Lompat ke konten
  • Insight

Memenangkan paradigma arus balik transportasi perkotaan

Semakin hari, ruang-ruang perkotaan semakin padat dan sesak. Ramalan UNHABITAT yang menyebut lebih dari 60% penduduk dunia akan tinggal di perkotaan pada tahun 2030, nampaknya mulai menjadi kenyataan.

Meningkatnya jumlah penduduk kota tentu berdampak pada kompetisi penggunaan lahan atau ruang. Ruang publik merupakan salah satu jenis ruang yang rentan diklaim, diokupansi, hingga dilakukan “pembajakan”. Mulai dari taman kota hingga ruang bersama yang digunakan untuk berlalu-lalang, yaitu jalanan.

Kendaraan bermotor, pemilik tahta tertinggi ruang jalan

Revolusi industri (1750-1850) menyisakan pelajaran bahwa masifnya penggunaan mesin dan bahan bakar fosil memiliki dampak mendalam pada kondisi sosial, ekonomi dan budaya. Ia merubah pola pengembangan bidang pertanian, manufaktur, pertambangan, dan teknologi informasi.

Dalam hal transportasi, pola pembangunan kota dengan cepat bergeser pada penggunaan kendaraan bermotor dan meninggalkan budaya berjalan kaki juga bersepeda. Perubahan tatanan global yang dimulai di Inggris ini kemudian menyebar ke seluruh Eropa, Amerika Utara, Jepang, dan akhirnya seluruh dunia.

Hari ini, mari kita lihat Indonesia melalui Jakarta. Pada tahun 2015 saja, jumlah penduduknya mencapai 9,7 juta jiwa di malam hari dan meningkat menjadi 11,5 juta jiwa di siang hari. Kurang lebih 3 juta penduduk di siang hari merupakan penglaju yang tinggal di kota-kota satelit dari wilayah Bogor, Depok, Tangerang, dan Bekasi.

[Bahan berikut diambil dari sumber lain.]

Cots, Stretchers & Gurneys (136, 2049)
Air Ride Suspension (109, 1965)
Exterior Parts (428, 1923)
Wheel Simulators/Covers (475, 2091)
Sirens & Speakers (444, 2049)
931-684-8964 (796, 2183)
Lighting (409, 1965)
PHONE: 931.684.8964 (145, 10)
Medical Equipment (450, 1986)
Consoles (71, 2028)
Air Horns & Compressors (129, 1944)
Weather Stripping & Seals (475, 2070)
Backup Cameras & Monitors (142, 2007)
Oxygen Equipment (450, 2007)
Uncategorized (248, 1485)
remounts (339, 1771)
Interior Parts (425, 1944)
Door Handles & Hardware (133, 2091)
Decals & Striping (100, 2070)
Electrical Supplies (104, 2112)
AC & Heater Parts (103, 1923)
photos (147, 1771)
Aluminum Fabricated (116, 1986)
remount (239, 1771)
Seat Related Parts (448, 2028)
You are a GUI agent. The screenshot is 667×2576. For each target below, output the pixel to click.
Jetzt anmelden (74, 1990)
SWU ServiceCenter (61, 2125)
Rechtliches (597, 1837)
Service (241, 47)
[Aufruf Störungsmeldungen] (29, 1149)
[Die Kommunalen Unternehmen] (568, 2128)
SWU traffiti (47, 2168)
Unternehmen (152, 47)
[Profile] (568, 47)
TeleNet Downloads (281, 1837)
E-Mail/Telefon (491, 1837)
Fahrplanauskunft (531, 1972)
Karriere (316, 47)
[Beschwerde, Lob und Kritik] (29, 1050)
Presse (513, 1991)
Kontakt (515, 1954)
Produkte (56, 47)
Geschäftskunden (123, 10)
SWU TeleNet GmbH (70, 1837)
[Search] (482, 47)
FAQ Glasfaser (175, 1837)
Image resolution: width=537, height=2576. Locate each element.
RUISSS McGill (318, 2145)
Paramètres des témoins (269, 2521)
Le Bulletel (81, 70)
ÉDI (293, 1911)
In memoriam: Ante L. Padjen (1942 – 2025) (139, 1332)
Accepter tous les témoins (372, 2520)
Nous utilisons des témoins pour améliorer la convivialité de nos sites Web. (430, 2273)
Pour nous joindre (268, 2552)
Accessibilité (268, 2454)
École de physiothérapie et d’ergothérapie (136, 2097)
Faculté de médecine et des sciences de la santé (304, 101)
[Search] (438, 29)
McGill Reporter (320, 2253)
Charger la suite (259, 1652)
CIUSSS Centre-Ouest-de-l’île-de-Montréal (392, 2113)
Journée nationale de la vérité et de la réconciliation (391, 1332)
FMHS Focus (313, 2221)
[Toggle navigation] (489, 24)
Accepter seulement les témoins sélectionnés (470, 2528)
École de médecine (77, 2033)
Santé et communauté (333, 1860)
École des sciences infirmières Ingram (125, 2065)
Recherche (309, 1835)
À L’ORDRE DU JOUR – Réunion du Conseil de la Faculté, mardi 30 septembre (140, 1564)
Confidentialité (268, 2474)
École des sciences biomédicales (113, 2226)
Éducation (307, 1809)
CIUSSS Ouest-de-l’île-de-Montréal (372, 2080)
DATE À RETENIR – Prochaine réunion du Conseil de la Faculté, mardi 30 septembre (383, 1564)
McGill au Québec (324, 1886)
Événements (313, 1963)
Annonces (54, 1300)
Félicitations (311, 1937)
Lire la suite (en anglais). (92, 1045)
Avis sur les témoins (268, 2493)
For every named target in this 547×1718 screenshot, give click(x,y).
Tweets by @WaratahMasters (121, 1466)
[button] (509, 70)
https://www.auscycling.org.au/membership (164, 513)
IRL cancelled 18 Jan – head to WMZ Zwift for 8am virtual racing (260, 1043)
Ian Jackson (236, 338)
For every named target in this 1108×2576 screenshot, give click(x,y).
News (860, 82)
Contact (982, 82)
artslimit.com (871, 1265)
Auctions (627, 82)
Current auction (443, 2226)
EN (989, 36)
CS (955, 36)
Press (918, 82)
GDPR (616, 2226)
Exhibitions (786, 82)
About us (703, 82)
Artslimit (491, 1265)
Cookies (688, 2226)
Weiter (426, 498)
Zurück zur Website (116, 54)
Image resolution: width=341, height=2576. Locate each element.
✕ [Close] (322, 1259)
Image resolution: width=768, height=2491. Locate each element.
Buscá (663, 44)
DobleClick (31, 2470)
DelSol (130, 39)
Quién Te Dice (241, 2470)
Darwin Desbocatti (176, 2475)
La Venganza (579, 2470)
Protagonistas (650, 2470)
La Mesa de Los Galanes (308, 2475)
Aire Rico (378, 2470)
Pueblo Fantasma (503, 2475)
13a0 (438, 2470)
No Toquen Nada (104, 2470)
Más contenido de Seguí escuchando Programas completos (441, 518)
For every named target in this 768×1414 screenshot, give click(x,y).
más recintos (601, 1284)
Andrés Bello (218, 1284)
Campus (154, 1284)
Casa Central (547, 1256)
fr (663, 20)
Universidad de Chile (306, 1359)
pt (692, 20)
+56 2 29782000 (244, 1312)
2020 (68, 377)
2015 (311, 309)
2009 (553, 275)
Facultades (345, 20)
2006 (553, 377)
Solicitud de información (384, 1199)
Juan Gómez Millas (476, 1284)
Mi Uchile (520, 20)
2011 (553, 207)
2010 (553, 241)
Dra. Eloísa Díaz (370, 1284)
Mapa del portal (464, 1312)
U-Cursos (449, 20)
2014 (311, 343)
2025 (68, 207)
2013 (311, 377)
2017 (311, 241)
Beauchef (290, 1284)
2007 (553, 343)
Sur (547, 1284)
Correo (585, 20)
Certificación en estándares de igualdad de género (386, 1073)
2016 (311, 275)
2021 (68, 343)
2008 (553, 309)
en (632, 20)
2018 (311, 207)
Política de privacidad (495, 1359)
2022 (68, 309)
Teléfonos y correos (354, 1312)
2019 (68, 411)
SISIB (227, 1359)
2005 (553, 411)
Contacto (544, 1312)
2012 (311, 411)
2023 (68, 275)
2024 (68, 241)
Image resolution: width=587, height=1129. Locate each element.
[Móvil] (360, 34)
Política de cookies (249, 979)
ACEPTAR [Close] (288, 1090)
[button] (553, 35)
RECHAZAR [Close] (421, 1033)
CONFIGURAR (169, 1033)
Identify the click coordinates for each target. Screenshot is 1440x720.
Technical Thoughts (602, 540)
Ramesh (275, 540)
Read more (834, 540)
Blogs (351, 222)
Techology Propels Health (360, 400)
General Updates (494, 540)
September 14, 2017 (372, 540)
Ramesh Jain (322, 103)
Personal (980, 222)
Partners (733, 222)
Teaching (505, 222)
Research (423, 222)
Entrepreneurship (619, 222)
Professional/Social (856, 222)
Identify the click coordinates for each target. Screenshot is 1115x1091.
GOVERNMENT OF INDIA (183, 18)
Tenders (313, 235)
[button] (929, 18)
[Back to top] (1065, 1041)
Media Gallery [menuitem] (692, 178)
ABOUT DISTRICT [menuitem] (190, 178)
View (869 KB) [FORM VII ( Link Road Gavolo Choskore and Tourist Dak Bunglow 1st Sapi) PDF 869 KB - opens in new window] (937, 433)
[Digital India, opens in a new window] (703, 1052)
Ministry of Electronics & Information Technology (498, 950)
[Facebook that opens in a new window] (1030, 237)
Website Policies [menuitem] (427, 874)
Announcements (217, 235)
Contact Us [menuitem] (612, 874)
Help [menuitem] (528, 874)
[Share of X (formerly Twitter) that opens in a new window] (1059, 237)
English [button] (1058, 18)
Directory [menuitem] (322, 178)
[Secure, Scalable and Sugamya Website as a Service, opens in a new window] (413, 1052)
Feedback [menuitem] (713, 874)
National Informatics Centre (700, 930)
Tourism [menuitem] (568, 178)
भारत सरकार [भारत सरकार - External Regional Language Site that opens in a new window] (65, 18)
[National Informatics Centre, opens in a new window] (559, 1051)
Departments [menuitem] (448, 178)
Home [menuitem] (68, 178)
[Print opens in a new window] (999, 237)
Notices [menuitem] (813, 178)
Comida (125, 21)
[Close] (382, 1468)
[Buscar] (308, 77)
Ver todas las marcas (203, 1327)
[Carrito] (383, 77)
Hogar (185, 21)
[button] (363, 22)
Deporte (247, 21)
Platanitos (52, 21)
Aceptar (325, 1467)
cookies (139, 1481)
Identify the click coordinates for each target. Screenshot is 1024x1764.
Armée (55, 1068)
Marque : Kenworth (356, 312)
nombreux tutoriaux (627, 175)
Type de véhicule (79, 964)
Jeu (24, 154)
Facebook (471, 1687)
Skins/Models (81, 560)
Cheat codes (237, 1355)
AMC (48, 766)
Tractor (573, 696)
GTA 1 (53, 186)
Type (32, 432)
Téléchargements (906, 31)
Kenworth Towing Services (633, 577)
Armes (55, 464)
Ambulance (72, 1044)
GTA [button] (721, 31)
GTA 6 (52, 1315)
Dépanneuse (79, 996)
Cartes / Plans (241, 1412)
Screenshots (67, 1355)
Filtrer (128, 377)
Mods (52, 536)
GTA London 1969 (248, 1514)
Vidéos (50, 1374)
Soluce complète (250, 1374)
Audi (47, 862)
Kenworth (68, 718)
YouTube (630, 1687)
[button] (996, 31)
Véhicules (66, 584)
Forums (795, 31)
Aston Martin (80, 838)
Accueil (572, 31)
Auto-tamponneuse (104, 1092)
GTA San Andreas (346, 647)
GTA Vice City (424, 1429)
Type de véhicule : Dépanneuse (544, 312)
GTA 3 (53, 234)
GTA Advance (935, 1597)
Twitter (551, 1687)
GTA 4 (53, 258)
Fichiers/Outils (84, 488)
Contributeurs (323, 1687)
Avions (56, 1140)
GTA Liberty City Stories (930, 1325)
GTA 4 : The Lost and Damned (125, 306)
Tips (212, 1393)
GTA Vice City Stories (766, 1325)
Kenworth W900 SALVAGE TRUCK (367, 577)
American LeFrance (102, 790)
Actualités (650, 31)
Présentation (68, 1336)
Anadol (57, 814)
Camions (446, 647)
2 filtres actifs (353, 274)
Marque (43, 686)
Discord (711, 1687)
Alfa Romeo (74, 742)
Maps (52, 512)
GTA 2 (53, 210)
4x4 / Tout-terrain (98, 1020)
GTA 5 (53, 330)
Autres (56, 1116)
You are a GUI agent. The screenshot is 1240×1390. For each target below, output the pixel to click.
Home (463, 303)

Besarnya jumlah penduduk yang melakukan mobilitas tinggi di Jakarta tentu bergantung pada fasilitas transportasi yang tersedia. Sayangnya, penyediaan fasilitas publik yang ada belum mampu menjawab tantangan dan kebutuhan “penikmat” Jakarta yang sudah terlalu besar. Alhasil, penggunaan kendaraan bermotor pribadi, baik mobil atau motor, menjadi pilihan yang dianggap paling efektif, fleksibel, dan murah.

Berdasarkan data dari Jakarta Smart City pada tahun 2017, total kendaraan yang ada di Jakarta (motor dan mobil) berjumlah hampir 2 kali lipat dari total penduduknya. Hal ini menunjukan bahwa betapa pola pembangunan Jakarta saat ini bukan dirancang untuk manusianya, melainkan kendaraannya.

Hampir di semua sudut kota, pola pembangunan jalan didominasi oleh perkerasan aspal. Lebih dari 70%-nya digunakan untuk memfasilitasi kendaraan bermotor namun hanya sedikit saja menyisakan ruang bagi pejalan kaki, sepeda, dan jalur hijau.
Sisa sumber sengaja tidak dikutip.